--- PASSAGE SHOWN ---

People v. Truitt

NOTICE: Under Supreme Court Rule 367 a party has 21 days after the filing of the opinion

to request a rehearing. Also, opinions are subject to modification, correction or withdrawal at

anytime prior to issuance of the mandate by the Clerk of the Court. Therefore, because the

following slip opinion is being made available prior to the Court's final action in this matter,

it cannot be considered the final decision of the Court. The official copy of the following

opinion will be published by the Supreme Court's Reporter of Decisions in the Official

Reports advance sheets following final action by the Court.

                                   

              Docket No. 80540--Agenda 8--November 1996.

    THE PEOPLE OF THE STATE OF ILLINOIS, Appellant, v. KIM TRUITT,

                               Appellee.

                    Opinion filed January 30, 1997.

                                   

    JUSTICE HARRISON delivered the opinion of the court:

    Defendant, Kim Truitt, is being prosecuted in the circuit

court of Rock Island County for unlawful delivery of a controlled

substance (720 ILCS 570/401 (West 1994)). The case has not yet gone

to trial. The matter is before our court because the State

disagrees with a pretrial ruling by the circuit court regarding how

it will be required to prove that the subject material is a

controlled substance. For the reasons that follow, we have

concluded that this court has no jurisdiction to hear the State's

appeal. The appeal is therefore dismissed.

--- EXCERPTED DATA ---

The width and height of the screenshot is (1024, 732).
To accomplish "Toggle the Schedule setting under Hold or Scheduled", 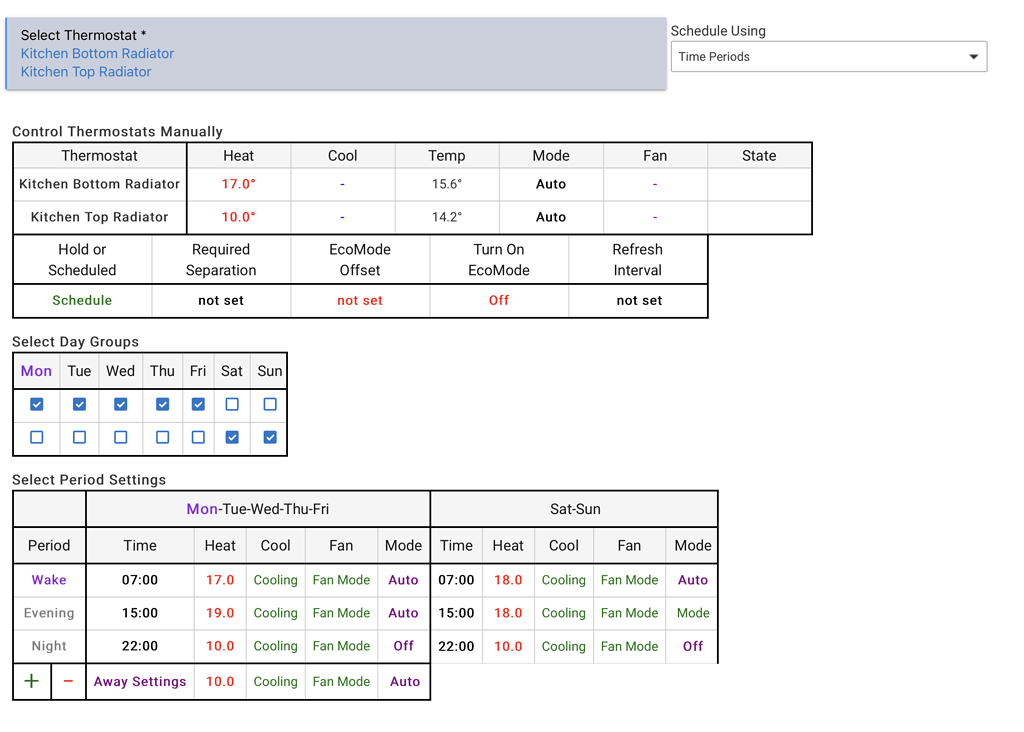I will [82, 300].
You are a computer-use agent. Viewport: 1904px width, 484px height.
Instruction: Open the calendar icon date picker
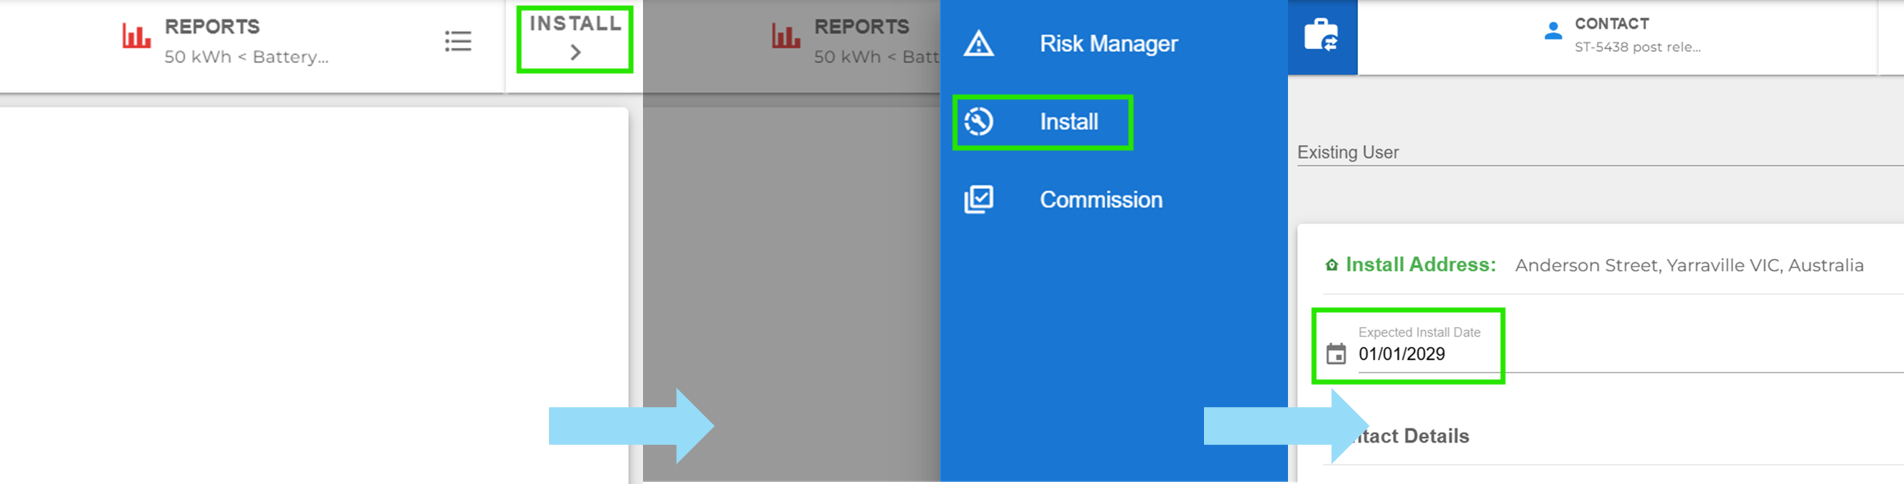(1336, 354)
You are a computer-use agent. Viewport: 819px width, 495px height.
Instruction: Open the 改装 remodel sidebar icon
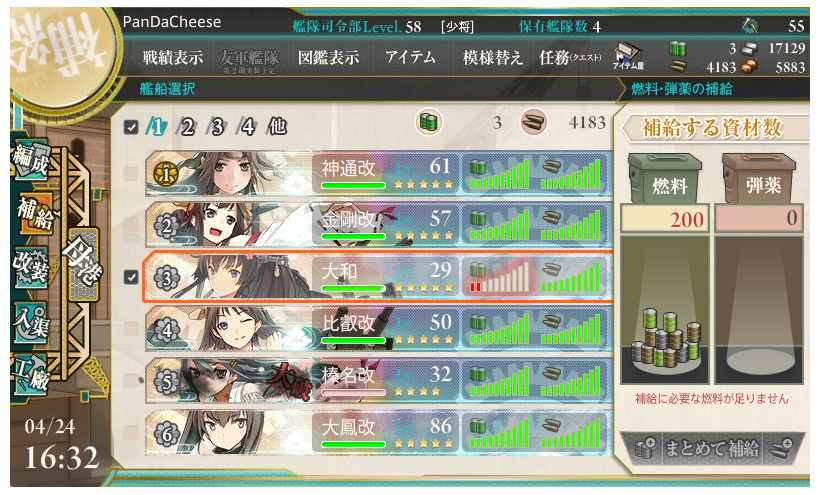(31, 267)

---
--- EXCERPTED DATA ---

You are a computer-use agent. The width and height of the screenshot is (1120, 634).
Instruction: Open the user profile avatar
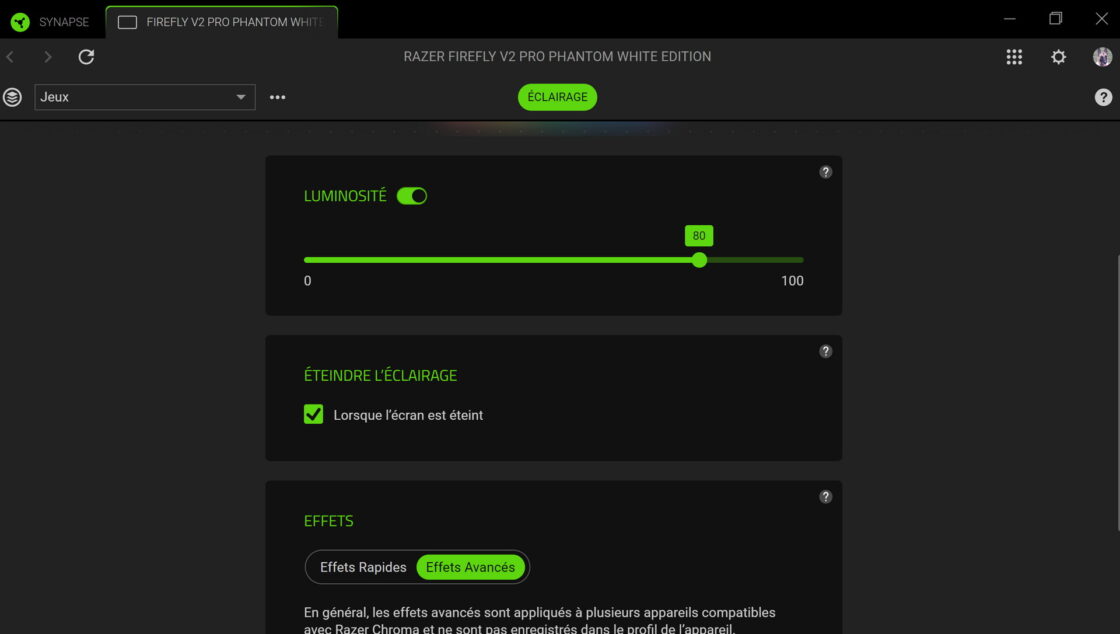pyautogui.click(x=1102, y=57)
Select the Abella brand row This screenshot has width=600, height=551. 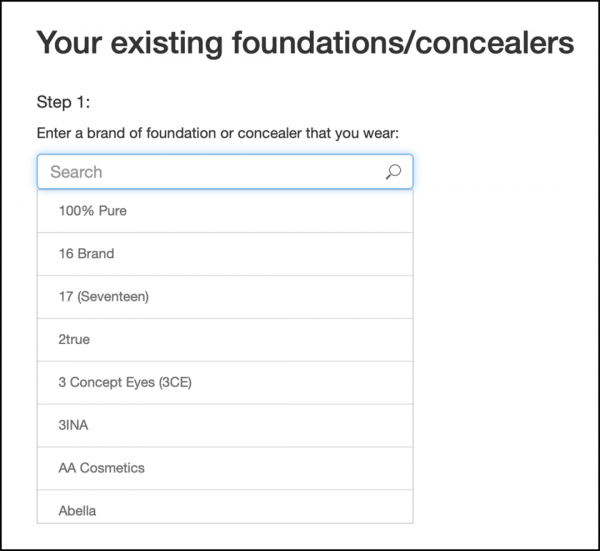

---
--- EXCERPTED DATA ---

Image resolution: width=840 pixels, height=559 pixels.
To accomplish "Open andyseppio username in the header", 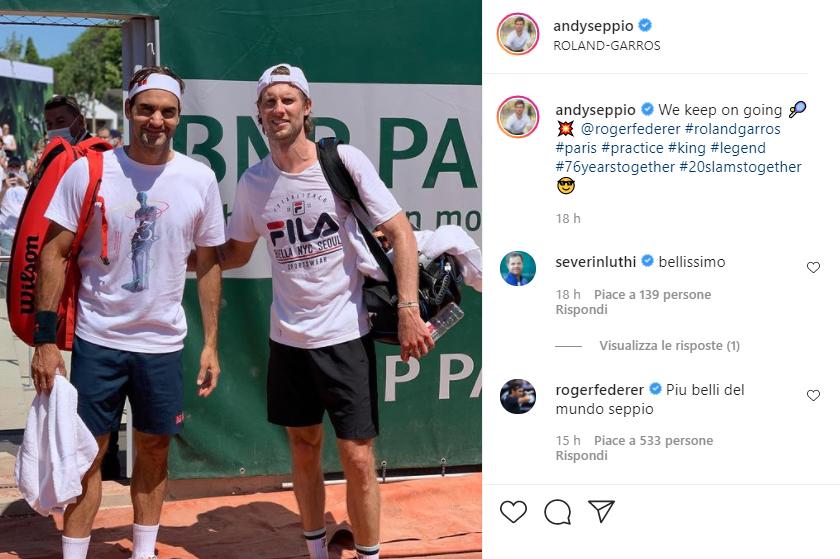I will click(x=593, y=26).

---

* **EXERCISE BRIEF**
Copy the opening of the People v. Truitt opinion word for word, in its entirety.

* **TASK RESPONSE**
People v. Truitt

NOTICE: Under Supreme Court Rule 367 a party has 21 days after the filing of the opinion

to request a rehearing. Also, opinions are subject to modification, correction or withdrawal at

anytime prior to issuance of the mandate by the Clerk of the Court. Therefore, because the

following slip opinion is being made available prior to the Court's final action in this matter,

it cannot be considered the final decision of the Court. The official copy of the following

opinion will be published by the Supreme Court's Reporter of Decisions in the Official

Reports advance sheets following final action by the Court.

                                   

              Docket No. 80540--Agenda 8--November 1996.

    THE PEOPLE OF THE STATE OF ILLINOIS, Appellant, v. KIM TRUITT,

                               Appellee.

                    Opinion filed January 30, 1997.

                                   

    JUSTICE HARRISON delivered the opinion of the court:

    Defendant, Kim Truitt, is being prosecuted in the circuit

court of Rock Island County for unlawful delivery of a controlled

substance (720 ILCS 570/401 (West 1994)). The case has not yet gone

to trial. The matter is before our court because the State

disagrees with a pretrial ruling by the circuit court regarding how

it will be required to prove that the subject material is a

controlled substance. For the reasons that follow, we have

concluded that this court has no jurisdiction to hear the State's

appeal. The appeal is therefore dismissed.